What you will do = Arrange every line of the records below as a numbered list, omitting blank lines.

:: Input material

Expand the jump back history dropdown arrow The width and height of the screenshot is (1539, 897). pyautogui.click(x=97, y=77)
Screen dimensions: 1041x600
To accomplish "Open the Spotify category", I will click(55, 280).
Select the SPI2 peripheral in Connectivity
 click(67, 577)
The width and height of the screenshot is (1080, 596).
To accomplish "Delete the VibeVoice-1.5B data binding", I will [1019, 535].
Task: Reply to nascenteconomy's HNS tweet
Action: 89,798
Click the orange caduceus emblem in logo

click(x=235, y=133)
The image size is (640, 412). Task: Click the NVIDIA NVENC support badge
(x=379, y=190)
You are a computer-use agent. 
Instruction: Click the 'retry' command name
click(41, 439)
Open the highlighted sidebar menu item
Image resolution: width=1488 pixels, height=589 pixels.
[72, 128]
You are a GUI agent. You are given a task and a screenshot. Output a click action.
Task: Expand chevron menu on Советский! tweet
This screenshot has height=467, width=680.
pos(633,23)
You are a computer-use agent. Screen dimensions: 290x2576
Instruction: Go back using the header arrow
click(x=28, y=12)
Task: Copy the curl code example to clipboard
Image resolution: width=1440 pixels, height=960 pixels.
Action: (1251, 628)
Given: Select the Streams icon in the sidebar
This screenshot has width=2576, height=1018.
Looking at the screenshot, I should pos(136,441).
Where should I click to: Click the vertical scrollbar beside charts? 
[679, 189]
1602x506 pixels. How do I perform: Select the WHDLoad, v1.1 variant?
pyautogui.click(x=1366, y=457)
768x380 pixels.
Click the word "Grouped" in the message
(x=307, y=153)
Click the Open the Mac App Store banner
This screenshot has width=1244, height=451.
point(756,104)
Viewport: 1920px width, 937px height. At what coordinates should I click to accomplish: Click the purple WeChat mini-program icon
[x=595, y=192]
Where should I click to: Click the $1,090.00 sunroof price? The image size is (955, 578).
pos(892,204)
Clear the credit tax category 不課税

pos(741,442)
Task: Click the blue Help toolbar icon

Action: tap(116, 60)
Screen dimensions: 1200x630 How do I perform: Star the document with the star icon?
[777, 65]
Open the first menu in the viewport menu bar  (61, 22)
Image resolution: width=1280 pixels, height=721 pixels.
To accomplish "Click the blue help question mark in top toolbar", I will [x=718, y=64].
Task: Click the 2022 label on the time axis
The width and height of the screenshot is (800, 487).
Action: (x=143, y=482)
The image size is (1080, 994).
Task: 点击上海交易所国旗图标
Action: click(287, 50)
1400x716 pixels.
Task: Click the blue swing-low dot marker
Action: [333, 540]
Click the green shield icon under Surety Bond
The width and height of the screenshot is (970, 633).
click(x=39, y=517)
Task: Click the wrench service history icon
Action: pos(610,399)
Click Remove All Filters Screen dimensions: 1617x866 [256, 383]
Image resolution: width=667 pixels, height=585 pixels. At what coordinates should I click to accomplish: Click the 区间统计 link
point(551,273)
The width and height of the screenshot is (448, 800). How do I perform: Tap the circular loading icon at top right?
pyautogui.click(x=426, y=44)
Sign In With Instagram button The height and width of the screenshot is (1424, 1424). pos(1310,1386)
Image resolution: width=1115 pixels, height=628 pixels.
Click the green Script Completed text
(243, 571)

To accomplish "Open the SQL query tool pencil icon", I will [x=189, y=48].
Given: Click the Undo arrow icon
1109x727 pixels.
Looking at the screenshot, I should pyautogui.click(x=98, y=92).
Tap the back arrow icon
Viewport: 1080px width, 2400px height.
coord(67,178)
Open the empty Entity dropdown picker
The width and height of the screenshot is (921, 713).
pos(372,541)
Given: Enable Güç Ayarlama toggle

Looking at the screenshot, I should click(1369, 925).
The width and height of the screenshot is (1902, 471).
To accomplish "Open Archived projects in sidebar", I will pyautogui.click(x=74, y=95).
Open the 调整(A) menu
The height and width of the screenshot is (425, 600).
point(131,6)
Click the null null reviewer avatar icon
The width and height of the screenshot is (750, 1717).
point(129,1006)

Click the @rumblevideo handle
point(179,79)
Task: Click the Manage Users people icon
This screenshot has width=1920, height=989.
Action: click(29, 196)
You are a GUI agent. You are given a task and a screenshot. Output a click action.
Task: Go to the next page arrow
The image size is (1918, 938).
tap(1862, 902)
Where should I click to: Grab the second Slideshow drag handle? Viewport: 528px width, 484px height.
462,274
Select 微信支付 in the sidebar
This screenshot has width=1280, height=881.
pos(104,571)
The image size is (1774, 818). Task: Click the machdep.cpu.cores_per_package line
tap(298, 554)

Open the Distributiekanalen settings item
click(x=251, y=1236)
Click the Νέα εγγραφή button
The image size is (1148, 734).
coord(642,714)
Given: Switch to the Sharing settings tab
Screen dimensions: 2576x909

::::

Correct output =
1. Expand the jump back history dropdown arrow The width and height of the screenshot is (1539, 897). pyautogui.click(x=97, y=77)
2. Screen dimensions: 1041x600
3. To accomplish "Open the Spotify category", I will click(55, 280).
4. Select the SPI2 peripheral in Connectivity
5.  click(67, 577)
6. The width and height of the screenshot is (1080, 596).
7. To accomplish "Delete the VibeVoice-1.5B data binding", I will [1019, 535].
8. Task: Reply to nascenteconomy's HNS tweet
9. Action: 89,798
10. Click the orange caduceus emblem in logo
11. click(x=235, y=133)
12. The image size is (640, 412). Task: Click the NVIDIA NVENC support badge
13. (x=379, y=190)
14. You are a computer-use agent. 
15. Instruction: Click the 'retry' command name
16. click(41, 439)
17. Open the highlighted sidebar menu item
18. Image resolution: width=1488 pixels, height=589 pixels.
19. [72, 128]
20. You are a GUI agent. You are given a task and a screenshot. Output a click action.
21. Task: Expand chevron menu on Советский! tweet
22. This screenshot has height=467, width=680.
23. pos(633,23)
24. You are a computer-use agent. Screen dimensions: 290x2576
25. Instruction: Go back using the header arrow
26. click(x=28, y=12)
27. Task: Copy the curl code example to clipboard
28. Image resolution: width=1440 pixels, height=960 pixels.
29. Action: (1251, 628)
30. Given: Select the Streams icon in the sidebar
31. This screenshot has width=2576, height=1018.
32. Looking at the screenshot, I should pos(136,441).
33. Where should I click to: Click the vertical scrollbar beside charts? 
34. [679, 189]
35. 1602x506 pixels. How do I perform: Select the WHDLoad, v1.1 variant?
36. pyautogui.click(x=1366, y=457)
37. 768x380 pixels.
38. Click the word "Grouped" in the message
39. (x=307, y=153)
40. Click the Open the Mac App Store banner
41. This screenshot has width=1244, height=451.
42. point(756,104)
43. Viewport: 1920px width, 937px height. At what coordinates should I click to accomplish: Click the purple WeChat mini-program icon
44. [x=595, y=192]
45. Where should I click to: Click the $1,090.00 sunroof price? The image size is (955, 578).
46. pos(892,204)
47. Clear the credit tax category 不課税
48. pos(741,442)
49. Task: Click the blue Help toolbar icon
50. Action: tap(116, 60)
51. Screen dimensions: 1200x630 How do I perform: Star the document with the star icon?
52. [777, 65]
53. Open the first menu in the viewport menu bar  (61, 22)
54. Image resolution: width=1280 pixels, height=721 pixels.
55. To accomplish "Click the blue help question mark in top toolbar", I will [x=718, y=64].
56. Task: Click the 2022 label on the time axis
57. The width and height of the screenshot is (800, 487).
58. Action: (x=143, y=482)
59. The image size is (1080, 994).
60. Task: 点击上海交易所国旗图标
61. Action: click(287, 50)
62. 1400x716 pixels.
63. Task: Click the blue swing-low dot marker
64. Action: [333, 540]
65. Click the green shield icon under Surety Bond
66. The width and height of the screenshot is (970, 633).
67. click(x=39, y=517)
68. Task: Click the wrench service history icon
69. Action: pos(610,399)
70. Click Remove All Filters Screen dimensions: 1617x866 [256, 383]
71. Image resolution: width=667 pixels, height=585 pixels. At what coordinates should I click to accomplish: Click the 区间统计 link
72. point(551,273)
73. The width and height of the screenshot is (448, 800). How do I perform: Tap the circular loading icon at top right?
74. pyautogui.click(x=426, y=44)
75. Sign In With Instagram button The height and width of the screenshot is (1424, 1424). pos(1310,1386)
76. Image resolution: width=1115 pixels, height=628 pixels.
77. Click the green Script Completed text
78. (243, 571)
79. To accomplish "Open the SQL query tool pencil icon", I will [x=189, y=48].
80. Given: Click the Undo arrow icon
81. 1109x727 pixels.
82. Looking at the screenshot, I should pyautogui.click(x=98, y=92).
83. Tap the back arrow icon
84. Viewport: 1080px width, 2400px height.
85. coord(67,178)
86. Open the empty Entity dropdown picker
87. The width and height of the screenshot is (921, 713).
88. pos(372,541)
89. Given: Enable Güç Ayarlama toggle
90. Looking at the screenshot, I should click(1369, 925).
91. The width and height of the screenshot is (1902, 471).
92. To accomplish "Open Archived projects in sidebar", I will pyautogui.click(x=74, y=95).
93. Open the 调整(A) menu
94. The height and width of the screenshot is (425, 600).
95. point(131,6)
96. Click the null null reviewer avatar icon
97. The width and height of the screenshot is (750, 1717).
98. point(129,1006)
99. Click the @rumblevideo handle
100. point(179,79)
101. Task: Click the Manage Users people icon
102. This screenshot has width=1920, height=989.
103. Action: click(29, 196)
104. You are a GUI agent. You are given a task and a screenshot. Output a click action.
105. Task: Go to the next page arrow
106. The image size is (1918, 938).
107. tap(1862, 902)
108. Where should I click to: Grab the second Slideshow drag handle? Viewport: 528px width, 484px height.
109. 462,274
110. Select 微信支付 in the sidebar
111. This screenshot has width=1280, height=881.
112. pos(104,571)
113. The image size is (1774, 818). Task: Click the machdep.cpu.cores_per_package line
114. tap(298, 554)
115. Open the Distributiekanalen settings item
116. click(x=251, y=1236)
117. Click the Νέα εγγραφή button
118. The image size is (1148, 734).
119. coord(642,714)
120. Given: Switch to the Sharing settings tab
121. Screen dimensions: 2576x909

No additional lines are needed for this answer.